Collected data entries:
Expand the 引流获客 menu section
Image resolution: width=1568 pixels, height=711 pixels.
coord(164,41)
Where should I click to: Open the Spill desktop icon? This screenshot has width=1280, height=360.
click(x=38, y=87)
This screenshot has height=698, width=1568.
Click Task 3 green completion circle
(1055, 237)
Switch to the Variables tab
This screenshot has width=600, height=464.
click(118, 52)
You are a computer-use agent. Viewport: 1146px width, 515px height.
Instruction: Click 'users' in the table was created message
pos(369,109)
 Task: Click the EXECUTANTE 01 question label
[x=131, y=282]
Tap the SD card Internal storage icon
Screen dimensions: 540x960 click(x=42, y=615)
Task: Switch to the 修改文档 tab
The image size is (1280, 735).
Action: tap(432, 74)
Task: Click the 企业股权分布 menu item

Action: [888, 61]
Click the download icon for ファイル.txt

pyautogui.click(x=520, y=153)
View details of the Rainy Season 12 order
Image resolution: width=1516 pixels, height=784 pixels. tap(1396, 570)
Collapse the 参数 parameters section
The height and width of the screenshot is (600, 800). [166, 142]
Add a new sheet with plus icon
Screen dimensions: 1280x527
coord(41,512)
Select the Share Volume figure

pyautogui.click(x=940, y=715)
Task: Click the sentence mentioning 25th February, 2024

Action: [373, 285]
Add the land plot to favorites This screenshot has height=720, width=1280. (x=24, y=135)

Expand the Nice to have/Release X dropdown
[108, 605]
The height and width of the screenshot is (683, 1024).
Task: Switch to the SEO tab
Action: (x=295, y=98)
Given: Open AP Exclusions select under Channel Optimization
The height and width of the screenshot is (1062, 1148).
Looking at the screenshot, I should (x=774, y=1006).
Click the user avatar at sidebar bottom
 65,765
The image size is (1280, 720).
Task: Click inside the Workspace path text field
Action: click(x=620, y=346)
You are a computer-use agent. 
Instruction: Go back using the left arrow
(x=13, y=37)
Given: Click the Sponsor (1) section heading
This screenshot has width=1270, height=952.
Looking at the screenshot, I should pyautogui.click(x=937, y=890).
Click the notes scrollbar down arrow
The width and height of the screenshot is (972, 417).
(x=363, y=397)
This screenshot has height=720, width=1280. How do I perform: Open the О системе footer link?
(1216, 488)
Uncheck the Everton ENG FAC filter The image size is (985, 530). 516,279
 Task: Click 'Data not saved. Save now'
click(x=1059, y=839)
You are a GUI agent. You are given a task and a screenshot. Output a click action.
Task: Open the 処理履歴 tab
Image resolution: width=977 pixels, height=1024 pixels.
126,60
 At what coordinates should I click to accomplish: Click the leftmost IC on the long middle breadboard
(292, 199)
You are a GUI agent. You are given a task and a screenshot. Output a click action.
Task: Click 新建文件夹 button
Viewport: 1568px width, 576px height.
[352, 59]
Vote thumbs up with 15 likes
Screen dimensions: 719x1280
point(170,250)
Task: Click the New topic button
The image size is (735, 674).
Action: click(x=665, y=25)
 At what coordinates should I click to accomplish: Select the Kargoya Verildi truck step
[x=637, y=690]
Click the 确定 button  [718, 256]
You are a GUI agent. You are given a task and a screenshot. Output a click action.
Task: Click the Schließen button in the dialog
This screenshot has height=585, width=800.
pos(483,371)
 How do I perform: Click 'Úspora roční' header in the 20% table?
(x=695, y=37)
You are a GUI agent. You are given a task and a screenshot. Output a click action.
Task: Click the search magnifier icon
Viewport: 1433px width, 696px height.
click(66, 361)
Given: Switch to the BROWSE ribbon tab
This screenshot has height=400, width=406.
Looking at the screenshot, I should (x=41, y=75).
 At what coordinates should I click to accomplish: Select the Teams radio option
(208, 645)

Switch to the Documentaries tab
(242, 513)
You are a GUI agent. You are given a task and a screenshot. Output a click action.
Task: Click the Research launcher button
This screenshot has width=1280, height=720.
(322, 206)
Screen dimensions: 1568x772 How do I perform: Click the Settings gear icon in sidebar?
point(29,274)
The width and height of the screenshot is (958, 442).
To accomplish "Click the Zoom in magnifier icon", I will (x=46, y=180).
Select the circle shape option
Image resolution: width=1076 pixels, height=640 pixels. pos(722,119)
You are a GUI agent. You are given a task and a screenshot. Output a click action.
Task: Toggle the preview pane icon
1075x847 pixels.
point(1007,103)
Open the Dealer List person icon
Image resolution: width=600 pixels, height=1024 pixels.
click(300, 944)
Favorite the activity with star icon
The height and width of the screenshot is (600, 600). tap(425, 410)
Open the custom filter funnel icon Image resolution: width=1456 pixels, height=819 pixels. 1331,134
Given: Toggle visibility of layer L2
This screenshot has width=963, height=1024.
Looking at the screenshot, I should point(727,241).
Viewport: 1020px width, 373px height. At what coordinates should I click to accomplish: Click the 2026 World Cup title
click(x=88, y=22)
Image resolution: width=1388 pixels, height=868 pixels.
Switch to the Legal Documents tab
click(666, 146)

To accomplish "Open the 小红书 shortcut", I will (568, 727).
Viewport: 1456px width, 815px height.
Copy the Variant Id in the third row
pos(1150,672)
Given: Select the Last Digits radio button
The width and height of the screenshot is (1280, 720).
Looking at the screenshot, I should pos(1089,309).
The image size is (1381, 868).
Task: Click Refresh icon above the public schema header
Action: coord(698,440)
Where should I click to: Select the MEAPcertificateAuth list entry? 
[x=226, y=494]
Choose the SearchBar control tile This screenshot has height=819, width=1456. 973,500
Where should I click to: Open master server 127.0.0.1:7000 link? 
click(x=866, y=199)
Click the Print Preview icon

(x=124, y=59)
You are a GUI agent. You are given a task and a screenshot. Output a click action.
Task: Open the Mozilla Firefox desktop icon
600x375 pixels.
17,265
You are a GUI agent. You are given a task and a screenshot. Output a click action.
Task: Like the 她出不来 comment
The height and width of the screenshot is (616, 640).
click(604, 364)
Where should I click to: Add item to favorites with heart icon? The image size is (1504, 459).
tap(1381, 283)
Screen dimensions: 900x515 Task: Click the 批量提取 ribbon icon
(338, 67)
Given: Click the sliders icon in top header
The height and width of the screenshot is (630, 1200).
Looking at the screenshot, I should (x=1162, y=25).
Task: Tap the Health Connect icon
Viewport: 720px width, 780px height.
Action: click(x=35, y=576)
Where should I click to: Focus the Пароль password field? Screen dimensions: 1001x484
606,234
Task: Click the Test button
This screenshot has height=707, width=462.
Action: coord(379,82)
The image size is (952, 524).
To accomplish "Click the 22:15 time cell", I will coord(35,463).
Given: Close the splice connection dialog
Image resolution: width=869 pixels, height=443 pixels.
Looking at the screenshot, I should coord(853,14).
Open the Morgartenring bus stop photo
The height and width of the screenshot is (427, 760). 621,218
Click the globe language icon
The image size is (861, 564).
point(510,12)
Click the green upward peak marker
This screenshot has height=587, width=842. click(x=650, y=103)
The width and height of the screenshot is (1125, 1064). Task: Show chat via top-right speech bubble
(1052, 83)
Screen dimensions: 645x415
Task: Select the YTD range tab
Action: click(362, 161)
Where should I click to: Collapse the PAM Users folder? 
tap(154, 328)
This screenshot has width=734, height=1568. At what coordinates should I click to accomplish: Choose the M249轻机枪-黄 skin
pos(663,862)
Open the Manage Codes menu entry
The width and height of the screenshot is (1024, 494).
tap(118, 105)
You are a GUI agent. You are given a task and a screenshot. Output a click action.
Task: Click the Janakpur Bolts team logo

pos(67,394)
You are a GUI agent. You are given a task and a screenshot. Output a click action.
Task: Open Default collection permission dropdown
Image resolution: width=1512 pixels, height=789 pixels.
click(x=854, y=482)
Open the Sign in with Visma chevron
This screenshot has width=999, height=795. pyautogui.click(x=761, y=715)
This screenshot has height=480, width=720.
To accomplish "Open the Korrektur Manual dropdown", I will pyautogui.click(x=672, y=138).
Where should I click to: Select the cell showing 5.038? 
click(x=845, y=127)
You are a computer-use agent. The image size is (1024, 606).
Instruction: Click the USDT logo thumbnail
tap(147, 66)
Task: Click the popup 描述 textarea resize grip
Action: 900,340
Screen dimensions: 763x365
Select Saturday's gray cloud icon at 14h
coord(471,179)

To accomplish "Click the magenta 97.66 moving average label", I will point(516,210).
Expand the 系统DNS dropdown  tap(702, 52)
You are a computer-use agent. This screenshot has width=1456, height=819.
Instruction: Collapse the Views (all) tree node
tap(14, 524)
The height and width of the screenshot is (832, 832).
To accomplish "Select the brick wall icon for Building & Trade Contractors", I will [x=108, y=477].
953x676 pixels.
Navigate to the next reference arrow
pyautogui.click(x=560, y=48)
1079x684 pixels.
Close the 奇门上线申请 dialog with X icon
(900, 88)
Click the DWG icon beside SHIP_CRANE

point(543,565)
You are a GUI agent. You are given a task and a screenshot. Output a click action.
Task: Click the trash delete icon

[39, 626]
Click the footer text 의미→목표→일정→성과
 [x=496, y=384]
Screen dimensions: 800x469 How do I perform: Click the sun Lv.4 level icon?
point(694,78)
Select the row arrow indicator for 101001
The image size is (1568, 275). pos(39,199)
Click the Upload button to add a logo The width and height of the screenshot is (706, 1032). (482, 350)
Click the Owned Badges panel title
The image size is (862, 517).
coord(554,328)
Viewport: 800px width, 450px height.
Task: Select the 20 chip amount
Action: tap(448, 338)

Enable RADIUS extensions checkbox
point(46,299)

## Task to carry out
From the data above, reproduce word for word the lines running from the line with "Click the notes scrollbar down arrow" to the line with "Uncheck the Everton", ends included.

## Exercise solution
Click the notes scrollbar down arrow
The width and height of the screenshot is (972, 417).
(x=363, y=397)
This screenshot has height=720, width=1280. How do I perform: Open the О системе footer link?
(1216, 488)
Uncheck the Everton ENG FAC filter The image size is (985, 530). 516,279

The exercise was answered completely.